On Tue, Oct 2, 2012 at 7:50 AM, Andreas Jaeger <aj@suse.com> wrote:
On 10/02/2012 04:34 PM, H.J. Lu wrote:
On Tue, Oct 2, 2012 at 12:03 AM, Andreas Jaeger <aj@suse.com> wrote:
On 10/01/2012 08:49 PM, H.J. Lu wrote:
On Mon, Oct 1, 2012 at 10:56 AM, Andreas Jaeger <aj@suse.com> wrote:
On 10/01/2012 05:14 PM, H.J. Lu wrote:
Hi,
This patch adds multiarch FMA support to x86-64 libm. Tested on
FMA machine. OK for master?
What kind of performance benefits does it bring us? Are you sure that
all
I don't have any performance numbers. My patch just
enables FMA optimization, similar to FMA4 optimization.
Could you test at least one of these functions to see whether it makes a
difference at all, please?
It works correctly on FMA machine. I will send a separate patch
to update x86-64 ULPs due to FMA instructions. FMA functions
are a little bit smaller than SSE/AVX version.

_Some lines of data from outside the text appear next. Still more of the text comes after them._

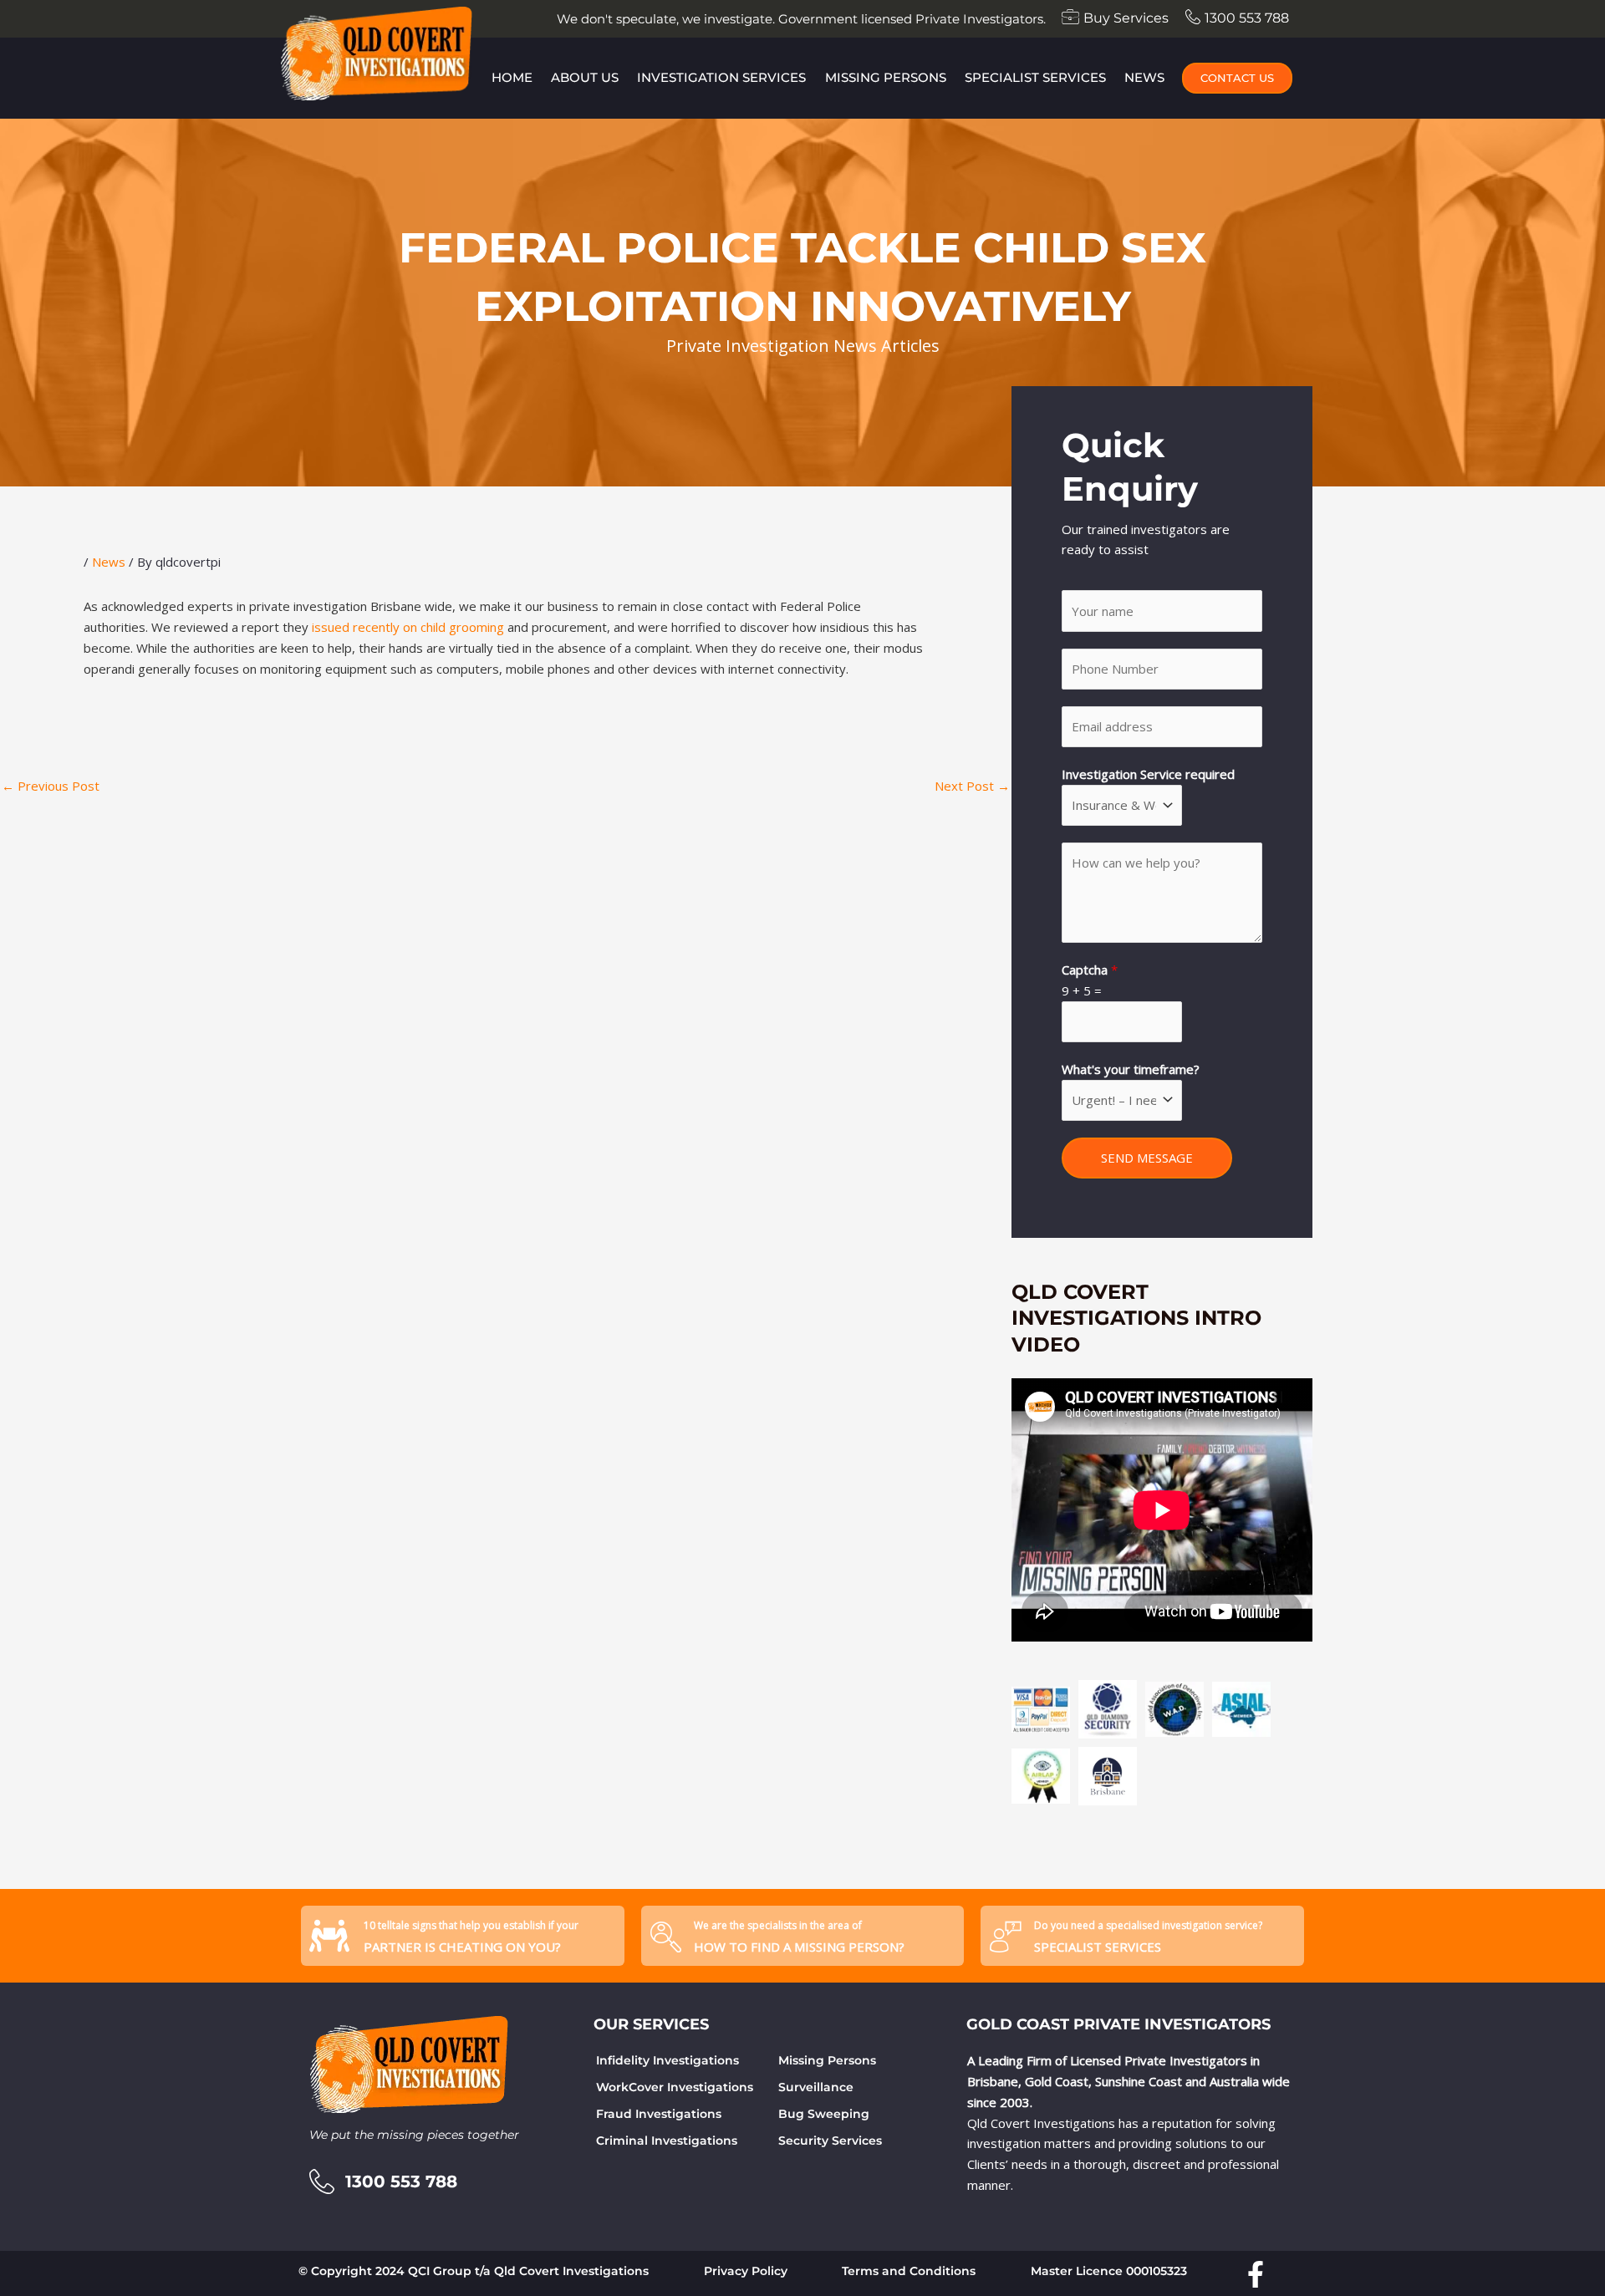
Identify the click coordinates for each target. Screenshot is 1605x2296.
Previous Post (50, 785)
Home (512, 77)
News (1144, 77)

What about performance? For such a change I don't think it's unreasonable to
ask for some numbers...
Liubox, Kirll, can you get hjl/fma/master branch vs master branch
performance numbers on Haswell for those libm functions optimized
for FMA?
the functions you enhance are really using fma and thus benefit from
the
change?
Not all FMA/FMA4 functions have FMA/FMA4 instructions. We should
take a look and use AVX functions instead.
So, let's only add those functions that really benefit from this.

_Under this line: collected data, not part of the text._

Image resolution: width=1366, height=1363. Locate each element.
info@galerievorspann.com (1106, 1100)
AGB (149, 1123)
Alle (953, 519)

Since functions in libm are implemented by calling each other,
all functions called from a libm function compiled for FMA must
also be compiled by FMA with _fma as the suffix in their symbol
names. Otherwise, wrong functions may be called. One way
Really?
If func a calls b, then a can be fma optimized but b does not need to be.
Why does a_fma need to call b_fma instead of b?
Take e_pow for example, when we optimize it for FMA, we must also optimize
__slowpow for FMA since it calls __slowpow. Although __slowpow itself
doesn't use any FMA instructions, it calls other functions which use FMA:
[hjl@gnu-tools-1 math]$ nm slowpow-fma4.o
U __add_fma4
U __dbl_mp_fma4
0000000000000000 r eps.3048
U __halfulp_fma4
0000000000000000 r .LC0
U __mp_dbl
U __mpexp_fma4
U __mplog_fma4
U __mul_fma4
0000000000000000 T __slowpow_fma4
U __sub_fma4
[hjl@gnu-tools-1 math]$
So even if __slowpow doesn't use FMA, we must compile __slowpow
with FMA so that it can calls other functions with FMA. One way to
fix it is to make all those internal functions IFUC. Their references will
be resolved to the proper versions at run-time. Instead of calling
__slowpow_fma4, we just call __slowpow, which is an IFUNC function
optimized for SSE2 and AVX. Other internal functions can be
optimized for SSE2, AVX, FMA and FMA4.